Covington Catholic High School students at the Lincoln Memorial claim they did nothing wrong.
Published February 13, 2019
WASHINGTON — In response to the “independent” investigative report issued today by Greater Cincinnati Investigation, Inc., retained by Dressman, Benzinger, Lavelle (DBL LAW) on behalf of the Covington Diocese and Covington Catholic High School, Indigenous Peoples March and Native rights activist Nathan Phillips, says:
Nathan Phillips (Omaha) Photo courtesy Shane Bahn
“I stand by my original observation that the situation seemed potentially dangerous and that I felt a spiritual call to sing between the two groups as a peacemaker. I ask everybody to remember what we all saw—students performing a culturally-appropriated ‘school chant’ and the tomahawk chop just feet away from me on that fateful day. That this racially insensitive behavior is still widely seen in America in 2019 does not make it okay—and, from my perspective, it was disrespectful, racially charged and harmful. I remain hopeful that we, as a nation, can all learn a better way to treat one another from this incident.”

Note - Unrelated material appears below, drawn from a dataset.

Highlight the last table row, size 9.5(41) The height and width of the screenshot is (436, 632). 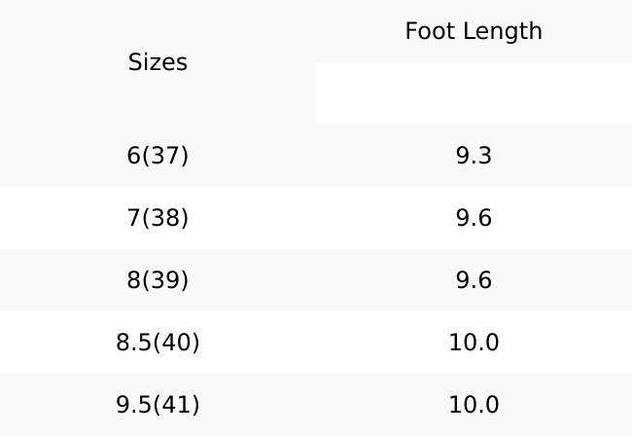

Earlier, Lakota People’s Law Project Lead Counsel and Indigenous Peoples March organizer Chase Iron Eyes said:
“It’s unsurprising to us that an investigative team hired by a law firm at the behest of the the school and diocese would fail to hold the students accountable for their behavior that day—or to hold the parents and guardians accountable for what they enabled.
“The culture that allows for this kind of behavior is where the blame should be placed. We are living in a nation where our president makes jokes about genocidal acts like the Trail of Tears and Wounded Knee. It’s possible that people within the Covington Catholic community are not intentionally expressing racism, but as is clear from the report’s findings, there’s a lack of understanding about the racism inherent in the tomahawk chop and in war whoops, the latter of which the report conveniently ignored.
“That this community does not understand our perspectives on these important matters shows how much they have to learn and how far we need to go to teach the painful history of Indigenous cultures to our youth. This is exactly why we marched in the first place.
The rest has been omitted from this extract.